#### TEXTAUSZUG ####
Offensive für technische Bildung

04.10.2010 
Redaktion
 
Süßener Pilotprojekt nach drei Jahren bundesweit übertragbar

Süßen. Das Konzept „Technikfreundliche Stadt Süßen“ besteht aus 21 Modulen. Teils finden sie in Verbindung mit der Hochschule Esslingen am Standort Göppingen, Südwestmetall oder der Heldele-Stiftung statt. Nachdem die Konzeption seit Jahren um Module erweitert wurde und am 8. Februar im Gemeinderat der offizielle Startschuss fiel, sind mittlerweile die ersten Ergebnisse zu sehen. Aber auch Probleme tauchen auf.
„Die technische Bildung ist ein fließender Prozess, der sich durch alle Bildungseinrichtungen zieht. Das bringt viele Schnittstellen und Überlappungen mit sich“, erklärt Karin Nagel von der Beruflichen Bildung (BBQ) der Südwestmetall. Zwischen Kindergarten, Grund- und Förderschule oder Grund- und weiterführenden Schulen – überall gilt es, sich über Theorie, Zuständigkeiten, Örtlichkeiten, Materialien und Termine klar zu werden. Dafür gibt es seit rund einem Monat Ulrike Banzhaf, die als zentrale Schnittstelle im Kulturhaus auf alle Fragen der Schüler, Eltern, Lehrer und Unternehmer eine Antwort weiß. In den kommenden zwei Jahren wird es noch viele Unklarheiten zu beseitigen geben, ist sich die BBQ-Mitarbeiterin sicher.
####
ZU ERLEDIGENDE AUFGABEN -
1/ Welche Punkte müssen laut Textauszug zwischen den Bildungseinrichtungen überall geklärt werden? Zähle alle auf.
2/ Übertrage den Satz „Das Konzept ‚Technikfreundliche Stadt Süßen‘ besteht aus 21 Modulen.“ aus dem Textauszug ins Englische.
3/ Schreib aus dem Textauszug den Abschnitt ab, der mit „Süßener Pilotprojekt nach“ beginnt und bis „Probleme tauchen auf.“ reicht.
#### ERFASSTE ANGABEN ####
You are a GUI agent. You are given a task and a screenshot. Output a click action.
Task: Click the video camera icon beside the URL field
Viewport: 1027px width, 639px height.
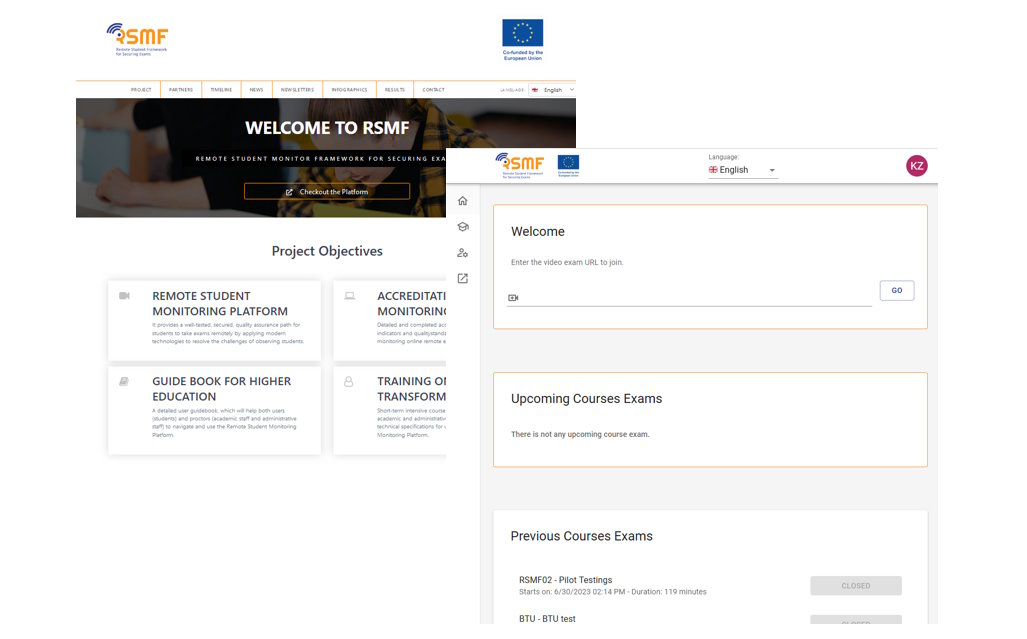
####
LÖSUNGEN -
1/ Theorie, Zuständigkeiten, Örtlichkeiten, Materialien, Termine

2/ The concept “Technikfreundliche Stadt Süßen” consists of 21 modules.

3/
Süßener Pilotprojekt nach drei Jahren bundesweit übertragbar

Süßen. Das Konzept „Technikfreundliche Stadt Süßen“ besteht aus 21 Modulen. Teils finden sie in Verbindung mit der Hochschule Esslingen am Standort Göppingen, Südwestmetall oder der Heldele-Stiftung statt. Nachdem die Konzeption seit Jahren um Module erweitert wurde und am 8. Februar im Gemeinderat der offizielle Startschuss fiel, sind mittlerweile die ersten Ergebnisse zu sehen. Aber auch Probleme tauchen auf.